Ivan Gotovchits edited this page Apr 27, 2020 · 3 revisions

Easy way

The easiest way to use the BAP taint engine is to use IDA. In fact even IDA Free will work. Just point your mouse to a variable (in disassembler view or in a decompilation view) and hit Shift-A if you want to taint the value stored in this variable, or Ctrl-Shift-A if you want to taint a value to which the value stored in the variable is pointing. The bap-ida-python will assemble all the necessary flags and run bap for you and will display results by highlighting the tainted program terms.

If you don't want to use IDA you need to pass all options to bap manually, and it could be cumbersome. Fortunately, we have a new mechanism in bap 1.4, called recipes, that can assemble all command-line options along with utility files in one file. But later about this.

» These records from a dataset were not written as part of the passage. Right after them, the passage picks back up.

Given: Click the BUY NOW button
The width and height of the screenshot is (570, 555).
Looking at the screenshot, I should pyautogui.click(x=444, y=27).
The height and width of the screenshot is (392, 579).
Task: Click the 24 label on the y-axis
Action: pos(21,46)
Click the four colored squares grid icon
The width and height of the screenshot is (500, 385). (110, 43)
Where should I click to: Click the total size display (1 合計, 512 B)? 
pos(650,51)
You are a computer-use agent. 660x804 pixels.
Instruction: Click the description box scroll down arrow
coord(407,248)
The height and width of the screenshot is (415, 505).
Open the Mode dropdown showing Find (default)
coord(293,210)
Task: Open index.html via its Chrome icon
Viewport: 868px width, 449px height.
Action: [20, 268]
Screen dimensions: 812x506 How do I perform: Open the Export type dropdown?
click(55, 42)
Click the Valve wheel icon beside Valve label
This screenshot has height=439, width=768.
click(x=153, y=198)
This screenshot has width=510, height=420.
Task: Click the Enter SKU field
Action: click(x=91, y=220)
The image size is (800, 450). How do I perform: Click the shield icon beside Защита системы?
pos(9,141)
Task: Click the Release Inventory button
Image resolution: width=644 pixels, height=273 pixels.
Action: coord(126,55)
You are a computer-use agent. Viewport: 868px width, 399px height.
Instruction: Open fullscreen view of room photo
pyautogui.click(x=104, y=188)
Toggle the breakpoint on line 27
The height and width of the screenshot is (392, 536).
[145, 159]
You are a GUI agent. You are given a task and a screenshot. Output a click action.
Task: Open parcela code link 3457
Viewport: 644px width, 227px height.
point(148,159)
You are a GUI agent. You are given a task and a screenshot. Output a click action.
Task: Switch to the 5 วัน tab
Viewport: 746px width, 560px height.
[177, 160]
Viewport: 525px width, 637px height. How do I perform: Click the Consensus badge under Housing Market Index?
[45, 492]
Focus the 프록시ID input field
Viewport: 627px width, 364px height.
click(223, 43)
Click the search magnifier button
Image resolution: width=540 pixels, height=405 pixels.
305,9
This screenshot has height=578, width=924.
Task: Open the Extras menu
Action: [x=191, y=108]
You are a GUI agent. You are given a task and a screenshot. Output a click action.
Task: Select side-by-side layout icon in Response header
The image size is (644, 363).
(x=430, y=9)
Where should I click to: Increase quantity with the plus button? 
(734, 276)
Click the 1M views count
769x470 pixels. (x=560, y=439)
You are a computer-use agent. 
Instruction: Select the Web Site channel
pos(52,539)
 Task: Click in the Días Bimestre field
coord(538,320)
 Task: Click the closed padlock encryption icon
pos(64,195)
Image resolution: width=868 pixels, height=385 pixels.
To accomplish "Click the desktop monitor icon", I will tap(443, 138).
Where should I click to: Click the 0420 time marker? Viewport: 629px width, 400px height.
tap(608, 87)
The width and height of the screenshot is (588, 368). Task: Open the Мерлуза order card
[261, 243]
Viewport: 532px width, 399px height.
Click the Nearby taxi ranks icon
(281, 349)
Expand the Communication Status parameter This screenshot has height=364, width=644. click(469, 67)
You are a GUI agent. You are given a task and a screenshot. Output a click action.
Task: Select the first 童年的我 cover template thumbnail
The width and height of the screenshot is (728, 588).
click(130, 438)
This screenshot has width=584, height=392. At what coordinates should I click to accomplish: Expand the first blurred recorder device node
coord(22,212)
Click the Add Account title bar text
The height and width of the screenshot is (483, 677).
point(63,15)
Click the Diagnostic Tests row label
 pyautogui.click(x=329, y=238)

Running Primus Taint Analysis

Primus is a Microexecution framework that evaluates a program lifted into the BAP Intermediate Representation and provides callbacks that a user could leverage for a different kind of analysis. The Bap_taint framework provides a generic OCaml interface for taint analysis. It can also be accessed from Primus Lisp. There are also convenience passes, that can introduce taint for you, for example, the taint pass can taint values based on the program terms where they are generated.

The simplest example

bap ./exe --taint-reg=malloc_result \
       --run \
       --run-entry-points=all-subroutines \
       --primus-limit-max-length=4096 \
       --primus-promiscuous-mode \
       --primus-greedy-scheduler \
       --primus-propagate-taint-from-attributes \
       --primus-propagate-taint-to-attributes \
       --print-bir-attr=tainted-{ptrs,regs} \
       --dump=bir:result.out \
       --report-progress    

Of course, with the new recipe system, it could be as easy as bap ./exe --taint-reg=malloc_result --recipe=propagate-taint, if you have the propagate-taint recipe available. However, before that, let's look underneath the hood, and try to understand what each option means. All options are explained in detail in the help pages of the corresponding plugins. I.e., to understand the --taint-reg option read bap --help and find the reg option. Nevertheless, let's go through all of them.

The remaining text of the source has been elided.